Note, I am not a doctor, and have never tried this home remedy. Your Results May Vary.
To OP, I hope your recovery is swift and complete.
Thanks everyone. Im doing solid now. Went at some garage shenanigans yesterday full speed. Feels great to be (mostly)back.
Also i may have been bit by a black or brown widow on my other leg last weekend. Fun never ends. I moved my project e36 into the garage to put it on the quickjack and get it ready to get on the road. Its been sitting in the driveway under a cover for way too long so the spiders had moved in.

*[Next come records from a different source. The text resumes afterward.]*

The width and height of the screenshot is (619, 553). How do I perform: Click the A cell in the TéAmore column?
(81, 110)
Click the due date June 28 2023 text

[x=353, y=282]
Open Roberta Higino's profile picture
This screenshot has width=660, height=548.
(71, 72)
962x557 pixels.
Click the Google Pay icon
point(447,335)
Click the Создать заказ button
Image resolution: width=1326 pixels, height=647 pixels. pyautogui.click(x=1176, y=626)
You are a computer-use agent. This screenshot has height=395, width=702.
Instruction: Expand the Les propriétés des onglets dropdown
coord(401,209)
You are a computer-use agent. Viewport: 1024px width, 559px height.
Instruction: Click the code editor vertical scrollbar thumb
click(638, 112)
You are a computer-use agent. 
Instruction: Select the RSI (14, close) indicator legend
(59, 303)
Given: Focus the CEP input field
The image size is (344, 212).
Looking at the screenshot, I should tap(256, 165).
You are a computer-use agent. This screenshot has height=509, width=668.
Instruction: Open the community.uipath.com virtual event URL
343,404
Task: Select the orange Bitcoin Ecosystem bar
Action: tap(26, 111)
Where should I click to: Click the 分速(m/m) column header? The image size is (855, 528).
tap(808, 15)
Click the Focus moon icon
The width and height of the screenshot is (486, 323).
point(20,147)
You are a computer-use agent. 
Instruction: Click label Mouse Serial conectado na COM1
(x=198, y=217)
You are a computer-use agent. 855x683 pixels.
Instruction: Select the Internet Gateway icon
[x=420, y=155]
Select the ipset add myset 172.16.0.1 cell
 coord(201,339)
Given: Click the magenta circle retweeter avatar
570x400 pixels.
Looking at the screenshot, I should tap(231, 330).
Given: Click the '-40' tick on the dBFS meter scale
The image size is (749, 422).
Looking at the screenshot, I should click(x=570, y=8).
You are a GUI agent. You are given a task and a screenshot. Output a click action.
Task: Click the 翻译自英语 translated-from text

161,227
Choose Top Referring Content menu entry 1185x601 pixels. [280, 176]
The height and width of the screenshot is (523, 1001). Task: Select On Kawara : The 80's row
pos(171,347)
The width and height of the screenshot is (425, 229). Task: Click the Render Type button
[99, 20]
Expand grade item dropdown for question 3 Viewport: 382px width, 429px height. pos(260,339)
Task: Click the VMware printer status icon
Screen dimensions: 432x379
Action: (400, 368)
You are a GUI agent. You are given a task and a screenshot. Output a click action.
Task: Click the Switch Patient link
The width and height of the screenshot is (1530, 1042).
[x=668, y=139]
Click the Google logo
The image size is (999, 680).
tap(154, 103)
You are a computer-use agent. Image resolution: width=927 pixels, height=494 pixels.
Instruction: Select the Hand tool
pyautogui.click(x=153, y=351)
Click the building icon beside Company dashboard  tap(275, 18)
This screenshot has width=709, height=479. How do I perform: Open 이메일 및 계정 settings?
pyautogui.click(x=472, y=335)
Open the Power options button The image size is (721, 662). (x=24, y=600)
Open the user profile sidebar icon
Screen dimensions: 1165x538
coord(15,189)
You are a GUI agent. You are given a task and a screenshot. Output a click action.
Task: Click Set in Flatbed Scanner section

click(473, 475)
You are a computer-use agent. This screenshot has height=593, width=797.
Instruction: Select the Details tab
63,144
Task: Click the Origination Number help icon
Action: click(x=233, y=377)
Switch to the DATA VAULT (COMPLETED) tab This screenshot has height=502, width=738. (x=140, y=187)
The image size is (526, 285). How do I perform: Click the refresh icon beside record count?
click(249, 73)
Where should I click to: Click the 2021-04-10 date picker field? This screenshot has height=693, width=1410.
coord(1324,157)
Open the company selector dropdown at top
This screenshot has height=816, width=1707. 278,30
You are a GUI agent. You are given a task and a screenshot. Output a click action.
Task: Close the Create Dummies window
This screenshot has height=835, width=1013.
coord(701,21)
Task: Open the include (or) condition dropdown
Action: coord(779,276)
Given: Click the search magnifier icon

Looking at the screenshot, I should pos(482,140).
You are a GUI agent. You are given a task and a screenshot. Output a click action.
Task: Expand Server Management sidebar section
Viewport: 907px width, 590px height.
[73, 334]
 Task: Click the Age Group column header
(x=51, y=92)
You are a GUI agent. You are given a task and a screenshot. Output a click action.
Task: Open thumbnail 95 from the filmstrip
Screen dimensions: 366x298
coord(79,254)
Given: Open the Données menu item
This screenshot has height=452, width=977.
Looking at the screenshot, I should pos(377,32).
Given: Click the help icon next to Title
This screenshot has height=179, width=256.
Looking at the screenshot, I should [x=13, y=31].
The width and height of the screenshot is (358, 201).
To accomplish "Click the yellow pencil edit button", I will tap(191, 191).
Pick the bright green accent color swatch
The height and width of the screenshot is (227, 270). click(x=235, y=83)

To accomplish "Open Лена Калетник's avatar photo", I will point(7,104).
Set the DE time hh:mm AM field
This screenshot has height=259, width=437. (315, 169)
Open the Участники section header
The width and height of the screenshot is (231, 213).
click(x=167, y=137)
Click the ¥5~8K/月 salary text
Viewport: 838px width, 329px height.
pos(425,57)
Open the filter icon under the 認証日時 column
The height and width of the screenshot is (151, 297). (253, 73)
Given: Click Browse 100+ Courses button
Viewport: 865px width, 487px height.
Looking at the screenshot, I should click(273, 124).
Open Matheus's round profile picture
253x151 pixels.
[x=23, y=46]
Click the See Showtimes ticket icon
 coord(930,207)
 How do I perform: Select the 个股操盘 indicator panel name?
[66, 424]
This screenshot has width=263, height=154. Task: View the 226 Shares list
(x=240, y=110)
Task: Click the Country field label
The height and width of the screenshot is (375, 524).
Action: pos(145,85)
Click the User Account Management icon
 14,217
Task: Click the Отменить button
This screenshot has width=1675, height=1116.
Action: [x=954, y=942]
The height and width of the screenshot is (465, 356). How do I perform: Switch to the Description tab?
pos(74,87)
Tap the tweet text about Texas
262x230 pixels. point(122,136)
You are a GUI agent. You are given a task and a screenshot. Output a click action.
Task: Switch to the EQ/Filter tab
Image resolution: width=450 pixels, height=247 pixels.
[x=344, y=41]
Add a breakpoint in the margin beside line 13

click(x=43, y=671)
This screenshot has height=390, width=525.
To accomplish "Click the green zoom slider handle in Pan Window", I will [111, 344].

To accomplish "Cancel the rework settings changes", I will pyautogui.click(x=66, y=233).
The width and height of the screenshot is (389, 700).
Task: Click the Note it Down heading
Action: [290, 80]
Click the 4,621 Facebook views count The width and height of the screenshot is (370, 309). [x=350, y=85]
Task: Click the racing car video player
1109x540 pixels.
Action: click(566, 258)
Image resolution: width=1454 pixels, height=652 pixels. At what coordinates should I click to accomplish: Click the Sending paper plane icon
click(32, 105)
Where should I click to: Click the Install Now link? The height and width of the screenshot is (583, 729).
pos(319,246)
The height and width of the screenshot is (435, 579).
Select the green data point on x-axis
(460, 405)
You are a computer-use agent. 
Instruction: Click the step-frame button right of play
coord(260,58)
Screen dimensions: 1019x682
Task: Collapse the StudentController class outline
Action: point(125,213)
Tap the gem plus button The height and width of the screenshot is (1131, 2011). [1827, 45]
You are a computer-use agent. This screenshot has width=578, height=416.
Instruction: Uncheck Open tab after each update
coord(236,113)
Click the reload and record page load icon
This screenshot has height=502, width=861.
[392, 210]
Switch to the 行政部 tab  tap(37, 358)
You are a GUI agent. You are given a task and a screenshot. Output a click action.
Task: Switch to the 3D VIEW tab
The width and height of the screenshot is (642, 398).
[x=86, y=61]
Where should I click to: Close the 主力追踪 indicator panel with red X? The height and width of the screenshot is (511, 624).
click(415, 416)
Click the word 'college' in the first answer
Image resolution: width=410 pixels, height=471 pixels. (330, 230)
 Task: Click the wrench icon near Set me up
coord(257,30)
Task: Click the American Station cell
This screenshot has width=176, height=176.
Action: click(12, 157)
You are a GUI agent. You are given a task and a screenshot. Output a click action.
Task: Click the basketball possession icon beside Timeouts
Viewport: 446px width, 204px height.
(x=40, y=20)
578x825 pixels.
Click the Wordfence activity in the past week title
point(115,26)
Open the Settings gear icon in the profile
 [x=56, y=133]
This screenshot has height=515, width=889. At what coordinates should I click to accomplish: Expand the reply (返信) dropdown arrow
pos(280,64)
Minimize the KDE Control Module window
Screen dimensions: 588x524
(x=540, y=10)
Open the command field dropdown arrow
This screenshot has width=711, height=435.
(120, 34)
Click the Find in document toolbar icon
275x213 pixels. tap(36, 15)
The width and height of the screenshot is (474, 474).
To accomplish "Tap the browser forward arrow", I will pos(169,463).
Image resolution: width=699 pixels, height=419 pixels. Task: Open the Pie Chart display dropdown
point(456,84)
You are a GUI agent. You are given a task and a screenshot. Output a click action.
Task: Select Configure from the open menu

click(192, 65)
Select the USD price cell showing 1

I sprayed bug killer everywhere and killed a bunch of spiders, but after that i got a welt on my leg that kinda checks out for a widow bite. Its just a lump. No other marks or scars.
My fiance was bitten by a brown recluse when she was in high school. Ended up in the hospital for 10 days and part of one toe is noticeably different from some of the tissue was "eaten away."
I hate Michigan winters, but one nice thing about them is that we don't get as many nasty creepy-crawlies as you folks in milder climates do. Best of luck, I hope you feel better soon.